Draupadi Murmu, candidate of the pro-Hindu BJP, is to visit the tribal heartland of PM Narendra Modi’s home state of Gujarat
India’s presidential nominee Draupadi Murmu (center) with Prime Minister Narendra Modi (left) and Raghubar Das, chief minister of eastern state of Jharkhand, in Ranchi on June 28, 2015. (Photo: AFP)
Tribal Christians in the western state of Gujarat say they are not enthused by a forthcoming visit to their province by India’s first indigenous woman all set to become the nation’s president.
Draupadi Murmu is scheduled to be in the home state of Prime minister Narendra Modi on July 13 to pay homage to the late Sardar Vallabhai Patel, an iconic national leader from Gujarat credited with uniting India after independence.
Murmu is the candidate of the ruling alliance led by the pro-Hindu Bharatiya Janata Party (BJP) and is expected to sail through the July 18 contest against Yashwant Sinha, a former BJP veteran politician and ex-federal minister pitted against her by a united opposition.
India’s president is not elected directly but chosen by an electoral college comprising parliamentarians and legislators across the provinces.
The tribal people including Christians in Gujarat say they do “feel good that someone amongst them will become India’s first citizen.”
However, they say her visit isn’t of any interest to them because they will not be allowed to go near her because of VIP security protocols for important political figures.
Gujarat’s lone Christian legislator Punja Gamit says Murmu’s election as president may help the right-wing agenda of “delisting converts [to Christianity] from the list of Scheduled Tribes recognized officially across India.”
Gamit was referring to ongoing debates in India, pushed forth by Hindu right-wing groups, over attempted exclusion of tribal people who converted to Christianity from special education, job, social welfare and legislative quotas reserved for them.
Gamit said he and his Congress party will be endorsing Yashwant Sinha in the hope that he will refuse to be a “rubber stamp” and stall the anti-tribal Christian moves, such as the delisting of converts by Modi’s ruling BJP government.
Raj Vasava, a young tribal activist in Gujarat who recently joined the opposition Congress party, said Murmu’s nomination as a presidential candidate was a matter of pride but there was also fear.
She is known for projecting herself as pro-Hindu rather than as an indigenous person and had chosen to visit a temple after her nomination, he noted.
Murmu belongs to the Santal tribe from the eastern state of Orissa and will be visiting Sardar Patel’s colossal statue at the Sardar Sarovar Dam on the river Narmada in the state’s eastern tribal heartland.
The decades-old dam project and the more recent ‘statue of unity’ of Sardar Patel, touted as the world’s tallest, have displaced thousands of tribal families across three provinces of Gujarat, Maharashtra and Madhya Pradesh in this region.
Some 300 local tribal people in Gujarat are facing court trials for protesting against their forced displacement from their ancestral land in Kevadia, downstream of Narmada Dam.
The tribal people from six villages in the vicinity lamented that they find themselves treated as outsiders in their own land now.
Rohit Prajapati, an environmental activist who fought to protect tribal lands, said: “Local tribal people have become outsiders in Kevadia.

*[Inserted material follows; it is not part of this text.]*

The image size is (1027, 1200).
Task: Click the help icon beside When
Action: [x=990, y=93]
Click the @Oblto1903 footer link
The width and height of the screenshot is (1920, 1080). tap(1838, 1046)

That is an unfortunate reality. Their sad situation is irreversible even if a tribal woman becomes India’s first citizen.”
The statue is Modi’s dream project aimed at transforming Gujarat’s southeastern tribal hinterland into a popular tourist destination, like the Taj Mahal at Agra in north India.
Murmu may also visit Sabarmati Ashram, the spiritual abode of Mahatma Gandhi on the banks of the Sabarmati River in Ahmedabad, Gujarat’s principal city. It was here that the father of the nation lived for 13 years before launching his historic Salt March in 1930.
The iconic pre-independence Ashram is also being transformed into a modern exhibit as another dream project by the prime minister.